About 40,000 Verizon workers up and down the East Coast walked off the job on Wednesday after contract negotiations broke down. The nation’s second-largest telecommunications carrier by revenue wants to be able to transfer employees to another city for up to two months, outsource more work to non-union contractors and close down U.S.-based call centers that could be moved to Mexico or the Philippines.
It’s the second big strike at Verizon (VZ -1.27%) in the past few years—and it ranks as the third-largest in the entire country over the past 10 years according to annual data reported by the Bureau of Labor Statistics and compiled by Fortune.
Here are the 10 biggest strikes by number of employees involved between 2006 and 2016:
10. Kaiser Permanente Hospitals and Sutter Hospitals in California and Providence Hospital in Washington, D.C. see 19,000 nurses walk out in November 2014.
9. Kaiser Permanente Hospitals faces 21,000 nurse and engineer strike in California in January 2012.
8. AT&T hit by a strike of 21,200 members of the Communications Workers of America in California, Connecticut, and Nevada in August 2012.
7. Tough to hail a cab in New York City in September 2007 as 26,000 cabbies strike.
6. Chicago schools shut down as 26,500 teachers walk off the job in September 2012.
5. Boeing sees 27,000 members of the International Association of Machinists walk out in Washington, Oregon, Kansas, and California in September 2008.
4. Sutter Hospitals, Kaiser Permanente Hospitals, and the Children’s Hospital and Research Center face nurse, engineer, and healthcare worker strikes of 29,000 people in September 2011.
3. An estimated 40,000 workers at Verizon go on strike from Massachusetts to Virginia in April 2016.
2. Verizon hit by 45,000 worker work stoppage of CWA members along the East Coast in August 2011.
1. General Motors and the United Auto Workers lock horns and 74,000 workers nationwide walk out.

**Supplied data:**
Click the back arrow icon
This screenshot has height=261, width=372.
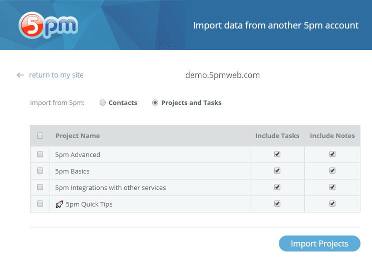click(x=20, y=75)
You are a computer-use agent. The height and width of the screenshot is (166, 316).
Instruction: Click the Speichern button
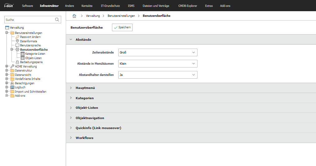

**Assigned task 1:**
Summarize the Verizon strike article in two sentences.
**Assigned task 2:**
Reproduce everything in the Verizon strike article from "4. Sutter Hospitals, Kaiser" down to "in August 2011.".
**Assigned task 3:**
According to the Verizon strike article, how many teachers walked off the job when Chicago schools shut down in September 2012?

**Task response 1:**
About 40,000 Verizon workers along the East Coast walked off the job on Wednesday after contract negotiations broke down, with the company seeking to transfer employees for up to two months, outsource more work to non-union contractors, and close U.S.-based call centers. The walkout ranks as the third-largest strike in the country over the past 10 years, behind a 45,000-worker Verizon stoppage in August 2011 and a 74,000-worker walkout at General Motors.

**Task response 2:**
4. Sutter Hospitals, Kaiser Permanente Hospitals, and the Children’s Hospital and Research Center face nurse, engineer, and healthcare worker strikes of 29,000 people in September 2011.
3. An estimated 40,000 workers at Verizon go on strike from Massachusetts to Virginia in April 2016.
2. Verizon hit by 45,000 worker work stoppage of CWA members along the East Coast in August 2011.

**Task response 3:**
26,500 teachers.